While the Kurds have taken territory from ISIS, they've been hospitable to inhabitants and refugees and tried to deliver basic services.  Maybe what we ought to be doing is promoting the Kurds as an example of democratic ideals and altruism. A Kurdish state would be a strategic victory against the theocratic fascists and corrupt regimes in the middle east.

I think we ought to arm, support and equip the Kurds to completely secure Kurdish territory first.  From there we have several options and nine are certain to be available.  One possible outcome is that the Kurds defeating ISIS savagely and decisively will decimate the morale of ISIS fighters, dry up their recruitment and encourage others to fight ISIS in other territory.  Ultimately this whole fight requires unwavering leadership from the US and allies.  Part of that leadership may be to encourage Kurdish and international volunteer fighters to go beyond Kurdish territory simply to remove ISIS, free slaves and confiscate weapons and resources.  If the coalition is more committed to defeating these monsters, then the Kurds and other allies may be encouraged to take ISIS controlled territory for humanitarian purposes, not to hold the territory or annex it.  This means the forces fighting ISIS beyond Kurdish territory cannot fight under a Kurdish flag or Kurdish militia emblem.  A new regional force like NATO, if not NATO itself, including Kurdish, Iraqi, Syrian and international volunteers could take the remaining ISIS territory and hand it back to locals once peace is restored.  This is not too likely a scenario, but at the moment no good ideas seem likely.  Leadership is needed to defeat ISIS.  We need to forget this exercise in futility of begging others in the region to fight this enemy.  The US and UK have been in the middle east for so long that it's silly to pretend we can extricate ourselves while conducting air strikes and diplomacy.  We have alienated Arabs just by being there.  Lets go all in with the Kurds to defeat ISIS quickly, surge style, rather than continue a strategy that accepts ISIS as a long term reality.

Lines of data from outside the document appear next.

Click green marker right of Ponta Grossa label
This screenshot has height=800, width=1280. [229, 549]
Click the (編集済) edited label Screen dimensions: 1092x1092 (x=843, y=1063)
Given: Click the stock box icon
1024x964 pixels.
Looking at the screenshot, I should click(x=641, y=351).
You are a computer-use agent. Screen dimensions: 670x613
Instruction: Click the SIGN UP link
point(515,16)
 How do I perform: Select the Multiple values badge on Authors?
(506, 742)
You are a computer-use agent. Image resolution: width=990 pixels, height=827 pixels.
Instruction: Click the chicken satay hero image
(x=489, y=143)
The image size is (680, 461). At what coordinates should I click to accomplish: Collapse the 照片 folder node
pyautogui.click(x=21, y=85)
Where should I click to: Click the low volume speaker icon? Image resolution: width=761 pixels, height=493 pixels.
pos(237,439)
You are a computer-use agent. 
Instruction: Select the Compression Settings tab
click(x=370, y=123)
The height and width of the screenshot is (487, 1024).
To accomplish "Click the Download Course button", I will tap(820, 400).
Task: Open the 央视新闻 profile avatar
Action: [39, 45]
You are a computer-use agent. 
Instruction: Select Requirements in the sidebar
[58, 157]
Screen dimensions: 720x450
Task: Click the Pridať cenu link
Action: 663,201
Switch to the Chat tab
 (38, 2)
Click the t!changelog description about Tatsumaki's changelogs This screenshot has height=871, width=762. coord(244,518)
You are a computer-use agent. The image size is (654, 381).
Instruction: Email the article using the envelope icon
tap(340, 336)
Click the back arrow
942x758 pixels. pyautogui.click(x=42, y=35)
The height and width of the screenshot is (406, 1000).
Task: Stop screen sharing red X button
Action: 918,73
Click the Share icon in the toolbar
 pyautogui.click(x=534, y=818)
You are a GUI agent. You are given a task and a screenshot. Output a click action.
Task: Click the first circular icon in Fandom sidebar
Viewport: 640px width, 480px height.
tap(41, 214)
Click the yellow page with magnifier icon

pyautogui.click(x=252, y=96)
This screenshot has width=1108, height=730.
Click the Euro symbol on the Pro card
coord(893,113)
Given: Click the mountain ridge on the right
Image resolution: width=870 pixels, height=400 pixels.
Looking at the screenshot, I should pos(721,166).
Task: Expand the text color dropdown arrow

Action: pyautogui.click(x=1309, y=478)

Counter insurgency expert and pillow talk media source David Petraeus has been suggesting that the coalition work with the Syrian al Qaeda affiliate, al Nusra Front against ISIS since they are indeed more moderate than ISIS and he has successfully recruited al Qaeda militants in Iraq to assist US forces briefly in the past.  First of all, it isn't necessary to work with al Qaeda against ISIS since we are already working with both al Qaeda and ISIS through our masochistic relationship with Turkey. There is only one available option that would not indirectly aid at least one jihadist group, and that is to go all in with the Kurds to take and secure the Kurdish areas and remove ISIS from Iraqi cities. If we have military success and effectively diminish ISIS territory, the humiliation will start to dry up their recruitment and it will only be a matter of time before ISIS is isolated in Raqqa. At that point, everyone who was reluctant to help before will smell blood in the water and begin fighting over who will take Raqqa. In the meantime we will have killed a good amount of barbaric thugs and freed some slaves. Every minute we are not freeing slaves is a minute we are complicit in the slavery, rape and torture we have the means to stop. And nobody is going to tell me we have to work with al Qaeda to get this done.